Tracking Down A Long-Lost Pumpkin Roll Recipe
As the editor-in-chief of this magazine, I get plenty of weird letters, emails, and phone calls. The other day, I received an unsolicited manuscript by a fella who wanted us to publish an essay about—I swear on my children—his belly button. There’s the PR agent in “Los Angeles–New York” who, in a breathless email, practically demanded that we cover the second coming of clog-inspired footwear from Sweden. My favorite, though, is a recurring call from a scammer with the “Canadian Pharmacy” who has an urgent reminder for “Mr. Gary” that it’s time to refill his Viagra order. I tried to tell the man I wasn’t Mr. Gary, but now when he calls, I rise to the challenge and pretend to load up on all kinds of medicine-cabinet goodies before losing interest in the ruse.
Then there’s the tale of a woman I’ll call Jan, a subscriber who reached me on the phone in search of a pumpkin roll recipe. At first, I laughed and thought, Well played, Canadian Pharmacy guy. But something in Jan’s voice—exasperation with a pinch of hope—told me she was the real deal. Jan wanted the recipe for her 90-something-year-old mother, who had misplaced part of an ingredients list that ran in the mid-1980s in either Bon Appétit or Indianapolis Monthly. Jan had been searching for more than a decade for the lost half of the recipe—what I assumed to be the Holy Grail of pumpkin rolls.

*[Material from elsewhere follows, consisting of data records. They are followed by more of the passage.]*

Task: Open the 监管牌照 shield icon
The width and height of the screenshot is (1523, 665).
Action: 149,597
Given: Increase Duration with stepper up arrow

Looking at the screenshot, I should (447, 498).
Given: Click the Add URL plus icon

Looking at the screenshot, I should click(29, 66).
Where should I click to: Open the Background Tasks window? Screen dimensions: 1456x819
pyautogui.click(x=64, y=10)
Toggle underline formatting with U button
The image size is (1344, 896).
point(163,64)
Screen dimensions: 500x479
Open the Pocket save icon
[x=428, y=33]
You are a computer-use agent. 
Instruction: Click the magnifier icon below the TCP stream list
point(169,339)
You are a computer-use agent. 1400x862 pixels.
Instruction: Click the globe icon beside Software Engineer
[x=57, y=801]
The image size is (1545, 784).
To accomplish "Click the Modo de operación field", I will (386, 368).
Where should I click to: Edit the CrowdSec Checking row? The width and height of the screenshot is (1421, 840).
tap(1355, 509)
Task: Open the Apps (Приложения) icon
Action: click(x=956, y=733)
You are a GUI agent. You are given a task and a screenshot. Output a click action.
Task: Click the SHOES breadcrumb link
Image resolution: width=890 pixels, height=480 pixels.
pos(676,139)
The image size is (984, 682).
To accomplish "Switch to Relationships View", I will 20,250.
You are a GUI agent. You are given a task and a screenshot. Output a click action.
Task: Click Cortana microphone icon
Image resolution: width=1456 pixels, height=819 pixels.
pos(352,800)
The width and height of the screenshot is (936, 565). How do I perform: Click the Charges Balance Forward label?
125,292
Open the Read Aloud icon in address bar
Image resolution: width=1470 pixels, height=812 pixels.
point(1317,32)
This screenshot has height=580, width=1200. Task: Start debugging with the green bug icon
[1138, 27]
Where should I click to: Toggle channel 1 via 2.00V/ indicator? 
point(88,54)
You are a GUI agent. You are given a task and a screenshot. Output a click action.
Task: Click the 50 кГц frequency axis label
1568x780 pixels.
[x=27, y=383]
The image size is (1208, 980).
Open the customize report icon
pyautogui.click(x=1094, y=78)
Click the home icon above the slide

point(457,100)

I went to work with just one other clue: Adjacent to the recipe was an ad for an Alaskan cruise featuring Indianapolis humorist Dick Wolfsie, which pretty much ruled out Bon Appétit. I dug through the bound volumes of our magazine, concentrating on the fall months, because only degenerates eat pumpkin rolls before Labor Day. After about 30 minutes of flipping pages, I found Wolfsie in November 1986, beckoning me to join him and his wife aboard the Golden Odyssey—next to, unmistakably, the known half of the recipe.
In my excitement, I called Jan before I skipped backward a page for the missing text. I wanted her to share the thrill of discovery. She answered. “Are you ready to be eternally grateful?” I asked. She gasped. I turned the page and, for dramatic effect, lingered over a Lazarus department store ad of two overly sweatered models before revealing the results she’d been waiting a decade for: 1 cup flour, 6 tablespoons unsalted butter. That was it? “That can’t be right,” I said. I felt cheated, and worried Jan did, too. But she was overjoyed. As a reward, she promised her mother will make me what we now know to be Spice Cake with Pumpkin Mousse. It’s coming in the mail.